- Swain in 2006
- Born: Thelma M. Cowey November 22, 1908 Chelsea, Maine
- Died: April 19, 2008 (aged 99) Hallowell, Maine
- Education: Tufts University
- Occupation: Philanthropist
- Years active: 1993–2008
- Spouse: Vernon T. Swain
- Children: 1
- Parent(s): Stephen R. Cowey Bessie Kirkwood Cowey
- Awards: Maine Women's Hall of Fame (2010)

= Thelma C. Swain =

American philanthropist (1908–2008)

Thelma Cowey Swain (November 22, 1908 – April 19, 2008) was an American philanthropist. She contributed significant funds to non-profit organizations in Maine and also established scholarships at Middlebury College, Tufts University, and at each of the seven colleges of the Maine Community College System. In 2010, her estate bequeathed $1 million to The Foundation for Maine's Community Colleges. She was posthumously inducted into the Maine Women's Hall of Fame in 2010.

==Early life and marriage==
She was born Thelma M. Cowey in Chelsea, Maine, the daughter of Stephen R. Cowey and Bessie Kirkwood Cowey. She was an only child. During her youth her family moved numerous times as her father worked as the head gardener on estates in Walpole and Nashua, New Hampshire; Norfolk, Virginia; and York Harbor, Maine. She graduated from York High School in 1927 and earned an undergraduate degree at Tufts University in 1931.

Following graduation, she worked for the Public Service Company of New Hampshire in Nashua as an appliance service representative. In January 1938 she married Vernon T. Swain and relocated to Waterville, Maine; in 1949 they moved to Augusta. She assisted her husband in his home-based electrical engineering consulting firm, and also was a co-owner of an antique shop. Her husband died in 1993 after 55 years of marriage. They had one daughter.

==Philanthropy==
After her husband's death, Swain dedicated herself to philanthropy. She contributed significant funds to the Gulf of Maine Research Institute, Portland Arboretum, Pine Tree State Arboretum, and the Pine Tree Society camp. She established a college scholarship for students in the Teen Parent School Program at the Maine Children's Home for Little Wanderers. She also volunteered weekly at the Maine State Museum in Augusta and supported the Norlands Living History Center in Livermore; in 2000 she donated "cotton sheets and sewing notions" to the living history museum.

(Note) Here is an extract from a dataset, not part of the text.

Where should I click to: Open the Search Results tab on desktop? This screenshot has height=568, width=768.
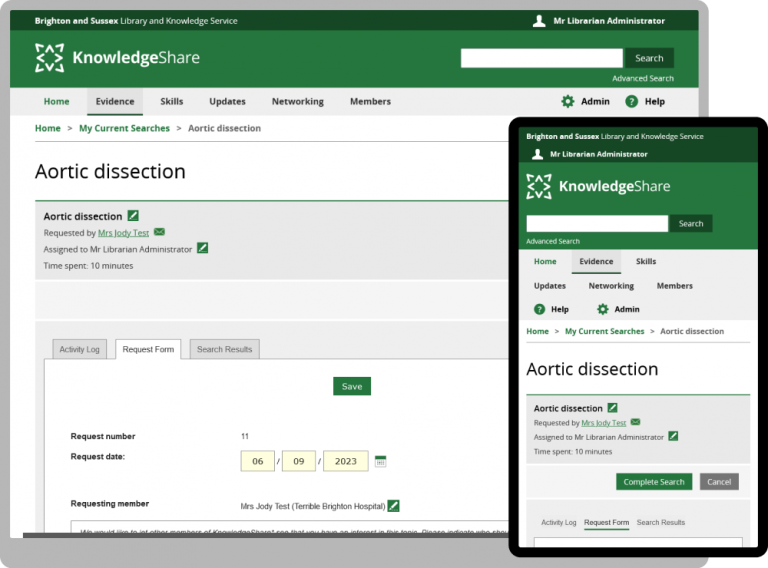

Swain endowed several scholarships benefiting Maine students at Middlebury College in Vermont and Tufts University in Massachusetts. She also supported the seven colleges in the Maine Community College System, donating nearly $2 million between 1995 and 2010. She endowed the Thelma C. Swain Scholarship at each of the seven colleges, which is awarded to students in the nursing, residential construction, plumbing, or heating programs; and the Lloyd Duncan Scholarship, established in 1996 at Northern Maine Community College, benefiting seniors in electrical or electronics programs. In 2000 she was honored as Benefactor of the Year for New England by the Council for Resource Development in recognition of her support for Central Maine Community College and the Maine Technical College System. The latter system appointed her an honorary trustee emerita in 2001. In 2010, her estate made a bequest of $1 million to The Foundation for Maine's Community Colleges.

==Final years and legacy==
In 2000 she moved to the Granite Hill Estates in Hallowell, Maine. She died on April 19, 2008, at the age of 99.

In 2008 the Norlands Living History Center inaugurated the Thelma Swain Award for Youth Leadership in Fundraising in her honor. She was posthumously inducted into the Maine Women's Hall of Fame in 2010.